All’interno di questo panorama, l’immagine dell’Italia era legata a due suoi importantissimi vini dolci: il già citato Marsala e l’Asti Spumante. A questi si sono affiancati vini altrettanto grandi che costituiscono da lunghissimo tempo la nostra identità enologica: Brunello di Montalcino e Barolo, rosso del Chianti e Vinsanto, Amarone; e poi il Prosecco, la cui origine siamo stati costretti a tutelare a causa dei molti tentativi d’emulazione; piú recentemente, i SuperTuscan e i Franciacorta.
(Anche se bisogna tener presente che non sempre si dà l’immagine di sé che si crede di dare: grandi importatori internazionali legano indissolubilmente l’immagine dell’Italia al Pinot Grigio, vitigno che a quanto pare tutti credono ci rappresenti; le cause di tale convinzione rimarranno un mistero, ma col fatto bisogna confrontarsi.)
Da noi, come s’è detto su queste pagine digitali parlando di Lombardia, la moda la detta Milano – anche se Roma ha naturalmente una voce molto forte –. Negli ultimi anni, s’è vista l’esplosione della Franciacorta; poi dei vini dell’Etna (col forte contributo del gusto di Roma); del Traminer Aromatico (spinta questa tutta milanese che poi la Capitale ha ereditato con ritardo).
E si sarà certo notato come ormai l’AltoAdige sia sinonimo di qualità e raffinatezza. E bisogna dire che è bello quando, come in questo caso, le mode sono generate da effettivo livello qualitativo. Si deve anche segnalare come l’ascesa di questa Regione proprio in questo tempo sia da mettere in collegamento con una sua recente ripresa dal punto di vista vitivinicolo, dopo il lungo tratto di sofferenza attraversato dal settore dopo l’annessione all’Italia e l’invasione del parassita fillosserico.
Una caratteristica rilevante della vitivinicoltura altoatesina è il lavoro delle cooperative, che in nessun’altra Regione d’Italia (parlando naturalmente in linea generale) lavorano bene quanto in questa. Anche se questo non deve distogliere l’attenzione anche da piccoli e grandi produttori indipendenti.
Si tratta quasi solo di viticoltura di montagna.

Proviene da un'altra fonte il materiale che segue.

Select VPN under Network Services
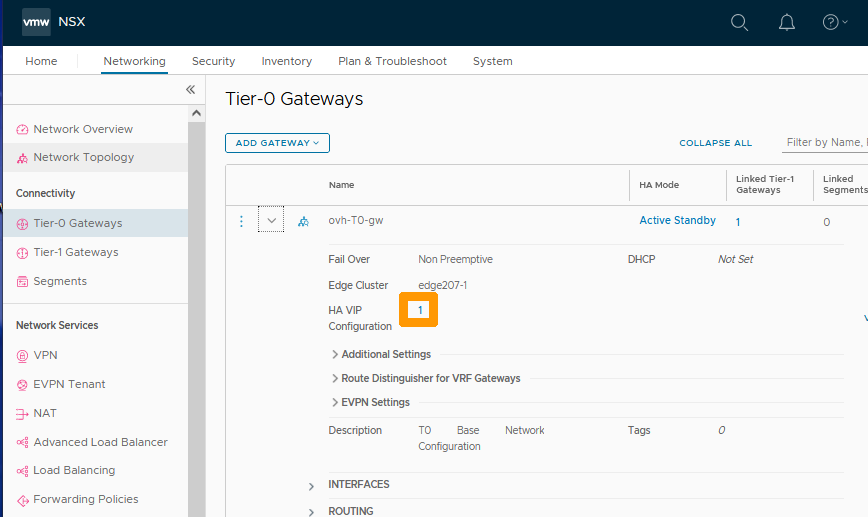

Questo è particolarmente evidente nella D.O.C. AltoAdige (o Südtiroler), che comprende parte della Provincia di Bolzano e s’incunea verso il nord della Regione; di particolare interesse è la Denominazione Lago di Caldaro, che si sviluppa intorno allo specchio d’acqua omonimo; mentre la D.O.C. Valdadige corre nella valle del fiume ed è in comune col Veneto nella Provincia di Verona.
In quest’ultima zona, si coltivano prevalentemente vitigni internazionali: è probabilmente originario proprio di qui il Traminer Aromatico, e il Pinot Nero raggiunge in questo territorio vette espressive straordinarie; cosí anche lo Chardonnay e il Müller-Thurgau hanno trovato un ottimo ambiente, assieme al Pinot Grigio; da segnalare pure gli ottimi vini da vitigni della famiglia della Schiava. A Caldaro regnano incontrastati il Sauvignon e il Pinot Bianco, che qui prendono tratti soavi ed estremamente caratteristici.
Attorno a Bolzano, il protagonista è il meraviglioso rosso da uve Lagrain; ma vi si coltivano anche con ottimi risultati il Sauvignon e il Pinot Bianco cosí come la Schiava.
Leggendaria è poi la zona di Merano, dal terreno sabbioso e dal clima peculiare, dove eccellono il Pinot Nero e la Schiava insieme col Pinot Bianco; a Merano si tiene anche ogni anno un importantissimo festival enologico. La Val Venosta e la Val d’Isarco si caratterizzano invece per una netta predilezione verso vitigni di diffusione germanica: Riesling per entrambe, Sylvaner e Kerner oltre al Müller-Thurgau per la seconda; che qui però prendono toni tutti particolari e territoriali.